A unified S3 gateway that aggregates multiple storage backends behind a single endpoint — with delegated authentication, fine-grained access control, transparent delta compression, and a full management GUI. One binary. One port. Zero client changes.
Organizations run storage across multiple providers — AWS S3, Hetzner Object Storage, Backblaze B2, MinIO, local NFS. Each has its own credentials, endpoints, and access policies. Teams share credentials in Slack. There's no audit trail. No prefix-level access control. No way to publish a folder without exposing the whole bucket.

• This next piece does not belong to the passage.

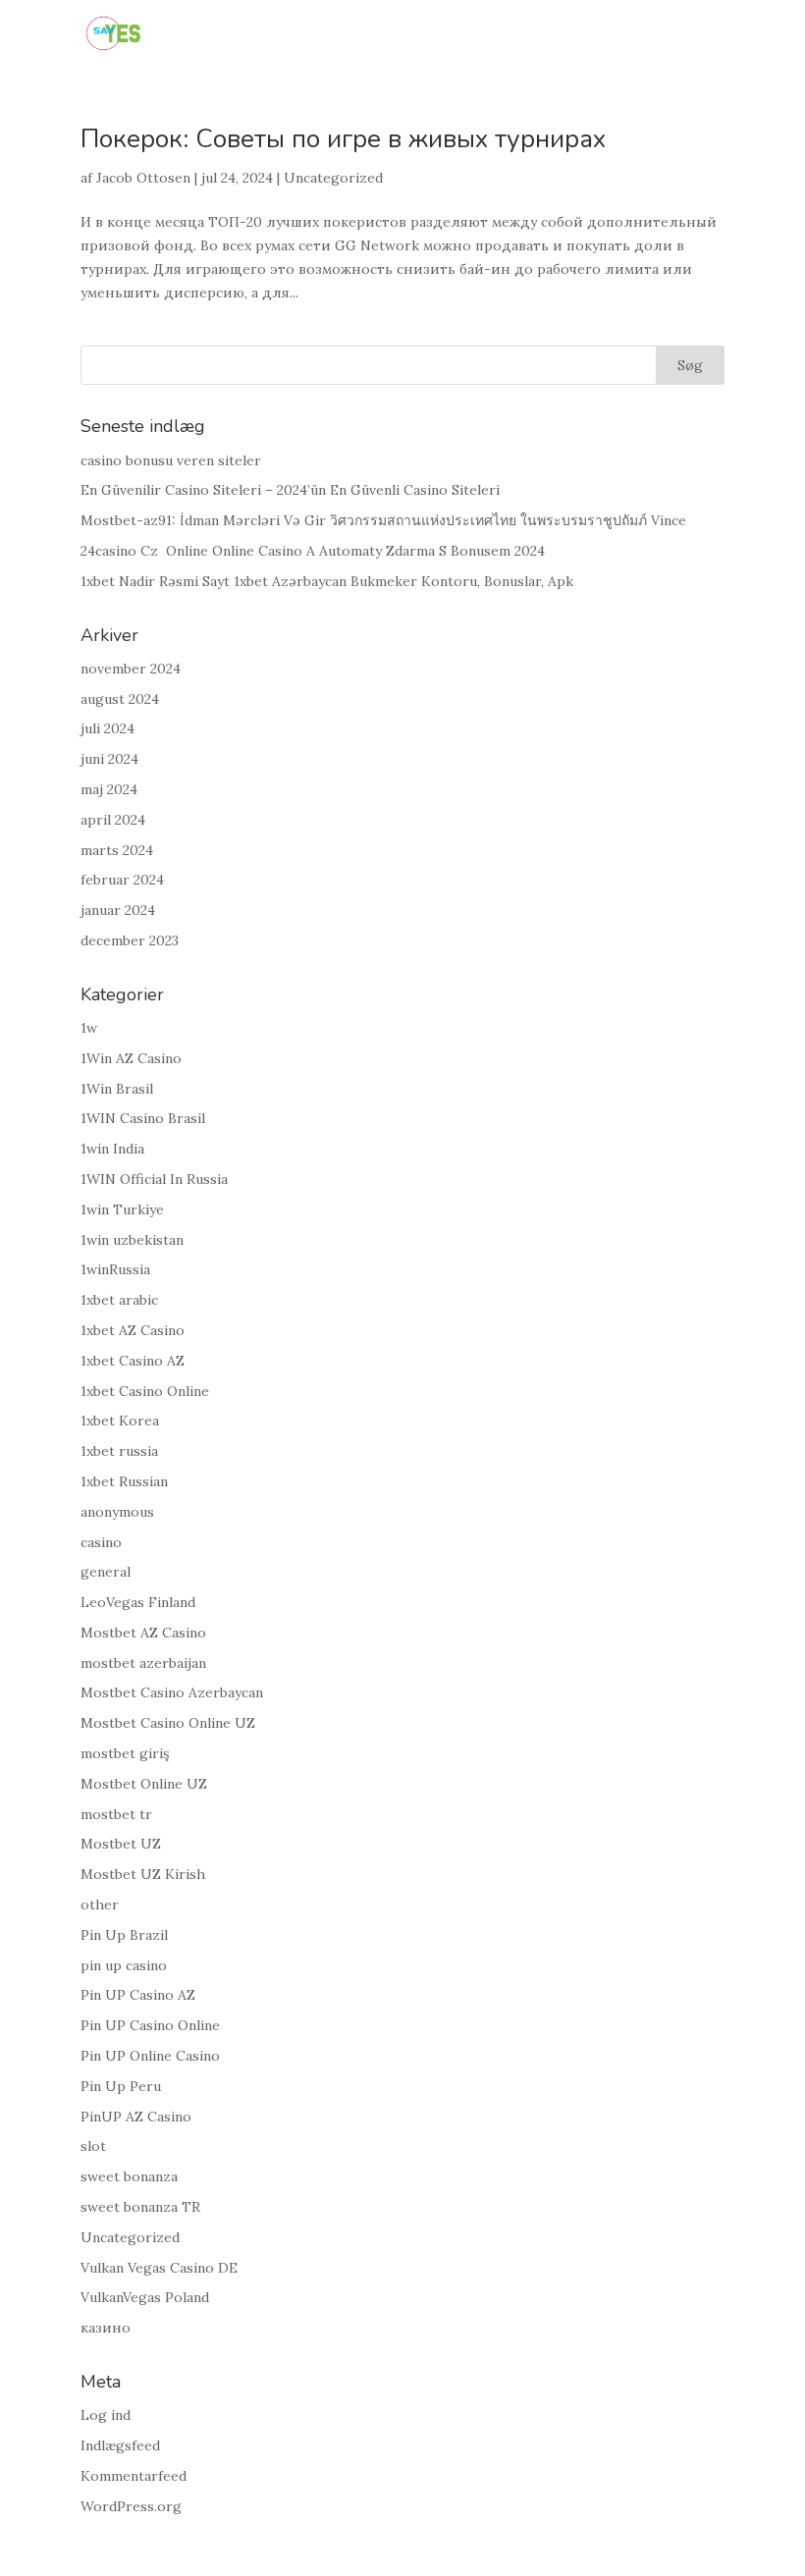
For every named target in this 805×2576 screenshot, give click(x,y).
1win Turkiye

DeltaGlider Proxy solves this by sitting in front of all your backends and presenting a single, authenticated S3 endpoint:
┌──────────────────────┐
┌───▶│ AWS S3 (us-east-1) │
┌──────────────┐ ┌─────────────┐ │ └──────────────────────┘
│ S3 clients │───▶│ DeltaGlider │──┤ ┌──────────────────────┐
│ (unchanged) │ │ Proxy │──┼───▶│ Hetzner (Helsinki) │
└──────────────┘ └─────────────┘ │ └──────────────────────┘
│ ┌──────────────────────┐
└───▶│ Local filesystem │
└──────────────────────┘
Clients see standard S3. They don't know which backend stores their bucket. They don't know their binaries are delta-compressed to a fraction of their original size. They authenticate once — with corporate SSO if you want — and the proxy handles the rest.
- Multi-backend routing — Route each bucket to a different storage backend (AWS S3, Hetzner, Backblaze, MinIO, filesystem). Mix and match providers behind one endpoint.
- Bucket aliasing — Present virtual bucket names to clients while mapping to real buckets on backends. Migrate between providers without changing a single client config.
- Single endpoint — Clients point at one URL. The proxy resolves which backend to use per bucket, transparently.
- Hot-reloadable — Add backends, change routing, update policies — all from the admin GUI, no restart needed.
- OAuth/OIDC single sign-on — Let your team log in with Google, Okta, Azure AD, or any OIDC provider. No shared S3 credentials.
- Group mapping rules — Automatically assign permissions based on email domain (
*@company.com), glob patterns, regex, or identity provider claims. New hires get the right access on first login.
- Multi-user IAM — Per-user S3 credentials with ABAC permission rules. Allow/Deny on actions (read, write, delete, list) and resource patterns (bucket/prefix/*), with conditions (IP ranges, prefix restrictions).
- SigV4 authentication — Full AWS Signature V4 support, including presigned URLs up to 7 days. Compatible with every S3 SDK and CLI tool.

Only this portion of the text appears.